29. sept., 2022

« Reste un peu », le film très personnel de Gad Elmaleh sur sa foi

Après s'être éloigné un certain temps du grand écran, l’humoriste et acteur Gad Elmaleh revient au cinéma le 16 novembre avec un film très personnel, "Reste un peu". Une comédie aux élans autobiographiques fondée sur sa propre vie et son cheminement spirituel. On rit, bien sûr, mais on s’interroge aussi. Et ça fait toute la différence.

L’insaisissable Gad Elmaleh a-t-il enfin accepté de lever le voile sur sa foi ? Oui, mais à sa manière et selon ses conditions, à savoir une comédie aux élans autobiographiques, en salles le 16 novembre. « Reste un peu » est son deuxième film en tant que réalisateur après Coco (2008). On le voit débarquer soudainement en France chez ses parents – qui jouent leurs propres rôles – après trois années aux États-Unis. Branle-bas de combat chez ces derniers qui lui réservent un accueil digne du fils prodigue. Bien que tout à sa joie de les revoir, c’est pourtant pour une tout autre raison que Gad est revenu : son baptême.

Un sacrement dont il n’a pas osé parler à sa famille, juive séfarade, qui vivrait ça comme un échec, un coup porté à leur histoire et une profonde déception.

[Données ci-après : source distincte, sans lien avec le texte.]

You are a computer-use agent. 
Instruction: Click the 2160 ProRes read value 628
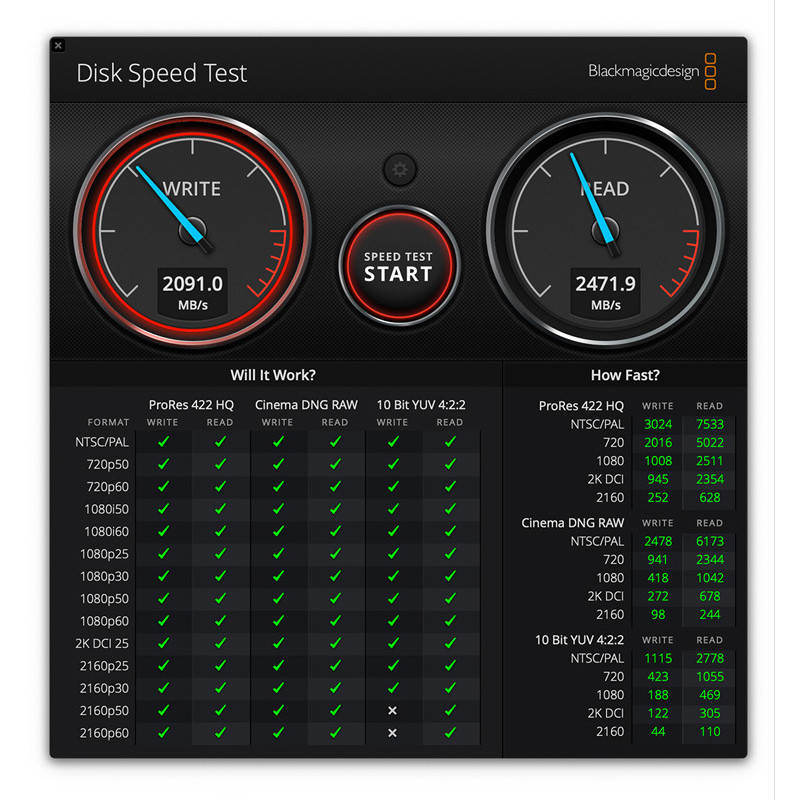[x=709, y=497]
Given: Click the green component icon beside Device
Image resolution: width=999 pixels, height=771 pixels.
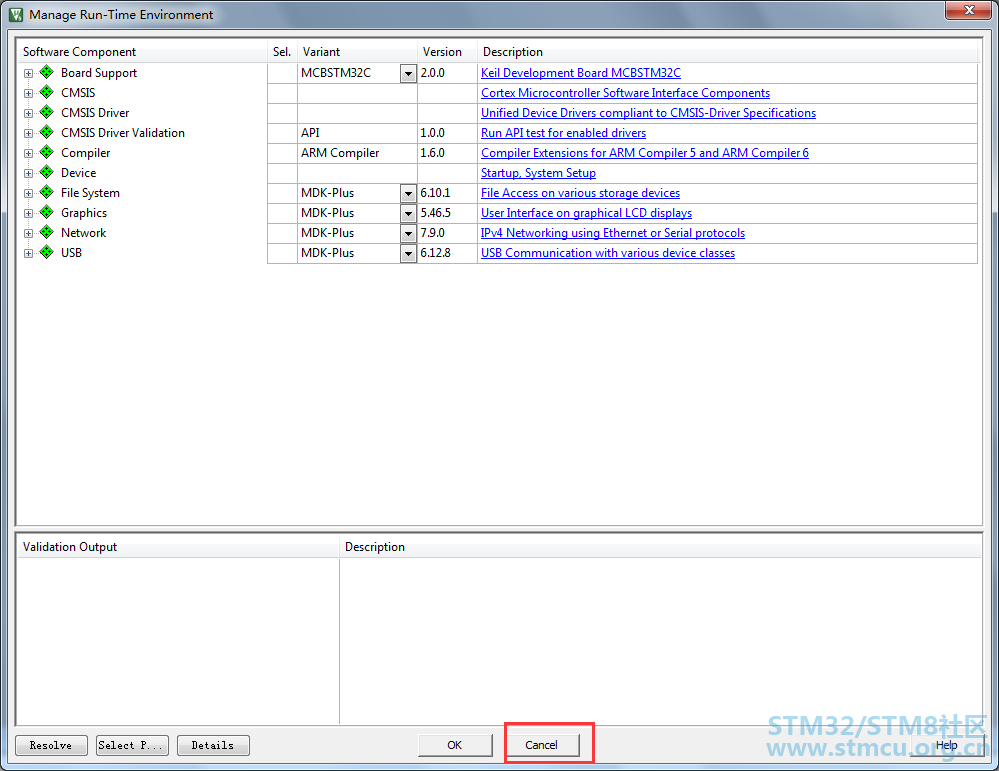Looking at the screenshot, I should coord(46,173).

Ce flou volontairement entretenu – parce que vécu – donne lieu à de savoureux quiproquos comme cette scène où Gad, logé chez ses parents, regarde le soir dans son lit une procession mariale… et ferme brutalement l’écran de son ordinateur en entendant sa mère rentrer dans sa chambre. Et cette dernière de lui rappeler qu’il est grand et qu’il fait bien ce qu’il veut. Mais elle ne va pourtant pas tarder à découvrir la vraie raison du retour de son fils en rangeant ses affaires et en découvrant, dans sa valise, une statue de la Vierge Marie.

À ces scènes humoristiques en succèdent d’autres, où l’on découvre son parcours de catéchumène à la paroisse Sainte-Cécile de Boulogne, les discussions qu’il a pu avoir avec l’une de ses accompagnatrices, une religieuse de la communauté des Béatitudes, ainsi que le père Barthélémy, curé de Sainte-Cécile, qui joue d’ailleurs son « vrai » rôle dans le film. Il y a aussi cette touchante rencontre avec une jeune étudiante prénommée Agnès qui l’aborde afin de le remercier pour le bonheur qu’il procure aux gens et l’assurer de sa prière.

Mais le plus dur demeure ce tiraillement, du début à la fin du film, chez Gad Elmaleh, entre la foi juive de son héritage familial et sa mystérieuse attirance pour la Vierge Marie depuis son plus jeune âge lorsqu’il a franchi, malgré l’interdiction de ses parents, les portes de l’église de Casablanca où il a grandi, et qu’il est tombé nez à nez avec une statue de la mère de Jésus. Une scène que décrit très bien sa sœur, qui joue également son propre rôle dans le film.

Alors, quelle est la part de vérité et de fiction ? Gad Elmaleh finit-il par se faire baptiser ? Ses parents l’accepteront-ils ? Depuis quelques années déjà, l’humoriste envoie de discrets signaux en se rendant au sanctuaire de Paray-le-Monial, en rencontrant le cardinal Sarah ou encore, plus récemment, en suivant des cours de théologie au collège des Bernardins. Alors, converti et baptisé, Gad ?

Ce ne sont, finalement, peut-être pas là les « bonnes » questions. « Reste un peu », ces mots prononcés dès le début du film par les parents de Gad Elmaleh, retrace un itinéraire tout personnel, celui de l’humoriste, qui ne manque pas, par définition, d’humour. Mais qui cache plus encore une certaine profondeur quant aux questionnements qui habitent celles et ceux qui cheminent. Pour les croyants, la fin du film est aussi une invitation à poursuivre ce chemin de la foi, qu’il s’agisse pour certains d’un retour aux fondamentaux et, pour d’autres, d’une nécessaire mise en mouvement.